One of my favourite things about working for this company is the interaction I get to have with all of you, the end users, the developers, the IT professionals, the knowledge workers and so forth.  In fact, over the least two or three years, I've been working hard to make that more part of my daily life here as a tester on Visual Web Developer.  But, being a tester, I have a primary task, and interacting with the community wasn't it.  And trust me, I tried as hard as I could to make it my primary task.

But, a few weeks ago, Brian Goldfarb, a Lead Product Manager for Developer Marketing sent me a link to a job he had open, the Product Manager for Internet Explorer.  After reading through the job description, I knew it was something that I wanted to do.  It's a career that lets me interact with the developer community on a much more regular basis, and find ways to make IE better, enable our developers to have richer development experience.

Brian recruited Keith Smith, our former test manager to come work for him last October as the Product Manager for Visual Web Developer, so making this role change wasn't something that is unheard of.  I used it as a great opportunity to talk to Keith, Brian, and several of Brian's other direct reports.   After learning more about the role and getting a good introduction to Internet Explorer, I decided to take the plunge and formally ask for permission.  I felt kind of bad doing it, as our new test manager, the guy who replaced Keith, had just started.  In fact, I asked for permission to interview on his first day on the job! 

And that brings us to today.  I'm closing down on my test responsibilities and getting ready to leave the team.  It's something that is bitter sweet.  I've enjoyed working with a group of extremely smart people.  Each one of them has something great to offer, and is fun to work with.  I'm going to miss those guys.  Tomorrow is my last day on the team, though we "celebrated" (is that the right word?) that last Friday with a small party out in one of the sports fields. 

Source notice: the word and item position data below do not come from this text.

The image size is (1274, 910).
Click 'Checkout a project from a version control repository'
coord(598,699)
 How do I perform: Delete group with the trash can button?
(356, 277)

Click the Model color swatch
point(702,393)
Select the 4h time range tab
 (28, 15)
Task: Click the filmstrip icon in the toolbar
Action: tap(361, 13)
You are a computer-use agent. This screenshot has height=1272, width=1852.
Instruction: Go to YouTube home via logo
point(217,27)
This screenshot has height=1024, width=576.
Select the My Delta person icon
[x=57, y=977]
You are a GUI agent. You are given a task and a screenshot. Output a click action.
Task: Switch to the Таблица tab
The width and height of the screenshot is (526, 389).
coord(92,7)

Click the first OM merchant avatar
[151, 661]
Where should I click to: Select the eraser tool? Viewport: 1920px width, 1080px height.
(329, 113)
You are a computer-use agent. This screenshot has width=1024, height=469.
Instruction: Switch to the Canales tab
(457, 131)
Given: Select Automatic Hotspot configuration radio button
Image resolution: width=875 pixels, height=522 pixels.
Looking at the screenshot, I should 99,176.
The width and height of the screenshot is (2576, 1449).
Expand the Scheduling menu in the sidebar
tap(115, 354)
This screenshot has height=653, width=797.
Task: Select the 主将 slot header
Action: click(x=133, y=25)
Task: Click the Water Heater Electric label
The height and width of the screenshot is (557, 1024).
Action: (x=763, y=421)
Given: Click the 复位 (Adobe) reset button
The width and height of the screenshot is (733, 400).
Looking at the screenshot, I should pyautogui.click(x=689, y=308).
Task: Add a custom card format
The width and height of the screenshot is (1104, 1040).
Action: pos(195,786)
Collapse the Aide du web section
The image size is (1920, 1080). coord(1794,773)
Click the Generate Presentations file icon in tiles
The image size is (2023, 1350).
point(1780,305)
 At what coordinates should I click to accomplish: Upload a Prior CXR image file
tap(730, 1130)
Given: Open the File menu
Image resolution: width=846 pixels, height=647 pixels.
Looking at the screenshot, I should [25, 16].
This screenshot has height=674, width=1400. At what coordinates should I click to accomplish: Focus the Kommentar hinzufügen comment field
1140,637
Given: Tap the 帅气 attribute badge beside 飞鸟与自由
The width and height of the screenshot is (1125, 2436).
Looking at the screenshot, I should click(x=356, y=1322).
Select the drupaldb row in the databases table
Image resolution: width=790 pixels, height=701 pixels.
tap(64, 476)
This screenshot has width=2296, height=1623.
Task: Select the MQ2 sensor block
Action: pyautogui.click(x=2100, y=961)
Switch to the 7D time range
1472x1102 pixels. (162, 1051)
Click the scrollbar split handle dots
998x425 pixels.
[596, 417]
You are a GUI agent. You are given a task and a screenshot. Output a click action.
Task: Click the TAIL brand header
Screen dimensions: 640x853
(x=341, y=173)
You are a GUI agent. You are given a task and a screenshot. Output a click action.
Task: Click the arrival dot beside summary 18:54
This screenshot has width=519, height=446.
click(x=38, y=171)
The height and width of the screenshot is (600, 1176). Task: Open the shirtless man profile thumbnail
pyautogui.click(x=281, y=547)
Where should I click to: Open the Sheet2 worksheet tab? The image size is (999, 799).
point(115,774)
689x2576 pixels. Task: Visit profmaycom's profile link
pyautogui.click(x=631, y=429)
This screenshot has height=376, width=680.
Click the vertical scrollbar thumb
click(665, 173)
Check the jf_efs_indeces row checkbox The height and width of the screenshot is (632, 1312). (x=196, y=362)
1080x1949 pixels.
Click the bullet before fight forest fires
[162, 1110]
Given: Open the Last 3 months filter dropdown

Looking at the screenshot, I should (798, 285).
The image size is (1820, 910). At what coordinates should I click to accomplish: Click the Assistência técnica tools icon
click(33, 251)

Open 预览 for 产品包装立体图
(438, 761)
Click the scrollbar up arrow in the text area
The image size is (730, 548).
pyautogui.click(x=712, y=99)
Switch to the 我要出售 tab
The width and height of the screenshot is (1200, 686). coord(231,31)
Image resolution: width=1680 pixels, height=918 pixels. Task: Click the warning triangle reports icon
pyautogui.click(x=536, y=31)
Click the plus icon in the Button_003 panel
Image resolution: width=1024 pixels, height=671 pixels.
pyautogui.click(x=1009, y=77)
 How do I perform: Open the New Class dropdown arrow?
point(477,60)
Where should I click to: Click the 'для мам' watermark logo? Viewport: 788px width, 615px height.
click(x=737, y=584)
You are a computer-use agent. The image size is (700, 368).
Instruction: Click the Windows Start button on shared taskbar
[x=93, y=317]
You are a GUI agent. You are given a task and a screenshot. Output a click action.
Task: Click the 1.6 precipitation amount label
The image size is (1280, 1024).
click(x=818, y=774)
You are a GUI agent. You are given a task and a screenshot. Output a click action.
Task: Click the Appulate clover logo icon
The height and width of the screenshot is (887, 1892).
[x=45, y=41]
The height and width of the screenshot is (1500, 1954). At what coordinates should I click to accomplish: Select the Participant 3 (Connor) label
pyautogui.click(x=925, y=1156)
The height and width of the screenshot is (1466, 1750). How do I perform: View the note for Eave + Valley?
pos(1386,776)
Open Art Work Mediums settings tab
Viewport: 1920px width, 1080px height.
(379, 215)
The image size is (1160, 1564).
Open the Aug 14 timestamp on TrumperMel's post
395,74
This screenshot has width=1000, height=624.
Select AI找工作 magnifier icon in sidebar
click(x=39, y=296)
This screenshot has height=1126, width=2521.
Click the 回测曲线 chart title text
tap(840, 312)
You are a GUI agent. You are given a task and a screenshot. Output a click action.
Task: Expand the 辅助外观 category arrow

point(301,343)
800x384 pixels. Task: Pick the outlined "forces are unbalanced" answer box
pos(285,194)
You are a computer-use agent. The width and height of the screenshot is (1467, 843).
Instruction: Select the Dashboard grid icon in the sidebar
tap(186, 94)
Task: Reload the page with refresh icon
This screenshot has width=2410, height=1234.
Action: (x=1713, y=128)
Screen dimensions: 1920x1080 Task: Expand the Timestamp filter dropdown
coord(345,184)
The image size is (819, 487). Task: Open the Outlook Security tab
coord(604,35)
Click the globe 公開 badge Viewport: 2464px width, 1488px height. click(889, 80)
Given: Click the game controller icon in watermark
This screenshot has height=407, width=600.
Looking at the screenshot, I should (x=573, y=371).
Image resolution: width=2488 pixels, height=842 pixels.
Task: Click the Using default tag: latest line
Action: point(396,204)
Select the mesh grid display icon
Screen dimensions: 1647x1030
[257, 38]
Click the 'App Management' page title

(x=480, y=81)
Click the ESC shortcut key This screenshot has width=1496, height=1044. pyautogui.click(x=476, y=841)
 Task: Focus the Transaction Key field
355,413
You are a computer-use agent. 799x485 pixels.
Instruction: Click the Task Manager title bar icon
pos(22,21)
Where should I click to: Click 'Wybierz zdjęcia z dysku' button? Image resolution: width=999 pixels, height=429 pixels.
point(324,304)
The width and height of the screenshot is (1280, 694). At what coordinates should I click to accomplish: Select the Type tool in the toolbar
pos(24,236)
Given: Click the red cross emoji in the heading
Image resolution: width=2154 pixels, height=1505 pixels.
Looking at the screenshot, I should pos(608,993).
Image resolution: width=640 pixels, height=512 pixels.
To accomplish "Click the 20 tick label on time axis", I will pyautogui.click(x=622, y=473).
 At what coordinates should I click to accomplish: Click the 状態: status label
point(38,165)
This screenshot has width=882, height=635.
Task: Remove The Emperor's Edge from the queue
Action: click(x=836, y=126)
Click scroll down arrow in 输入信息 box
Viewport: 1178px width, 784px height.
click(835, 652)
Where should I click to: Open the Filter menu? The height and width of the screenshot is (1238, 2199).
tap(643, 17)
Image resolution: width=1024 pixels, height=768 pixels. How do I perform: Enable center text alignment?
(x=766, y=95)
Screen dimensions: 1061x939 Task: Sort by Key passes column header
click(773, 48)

SideStory: Right before I cut the cake, Vinay (our test manager) and Brad (one of the dev managers) decided it would be fun to spray me with some champagne.  The last time I had a champagne fight was just after we shipped VS2002, so it was over due.  Thankfully, they didn’t get me too bad, and it was a warm day, so it dried pretty quickly.  I set about cutting the cake, a really nice chocolate cake (anybody see where this is going).   I cut the first piece, put it on a plate, turned around and ran at Vinay, covering his face with a piece of chocolate cake.  Revenge is sweet (mmmmm, chocolate icing)!

What isn't going to change is you, the community I'm going to be dealing with is very similar, it's the web designers, the add-in developers and other web developers.  So stick around, the content on my blog likely won't change much, I'm still going to be dealing with HTML, CSS, but now I'll likely be adding more Jscript, and even some plug in stuff.  I'd love to hear from you want you want to know about!  What's missing in the documentation, what bugs didn't we fix in IE7 that you want fixed in future versions, and so forth.

If you've not checked out IE7 yet, I also encourage you to do that!  It's been a while, but we're finally bringing the browser into the 21st century!  Another great place to get some more info is the IE blog!  They've done some great work there to spread the info about their team, and all the great stuff they're working on!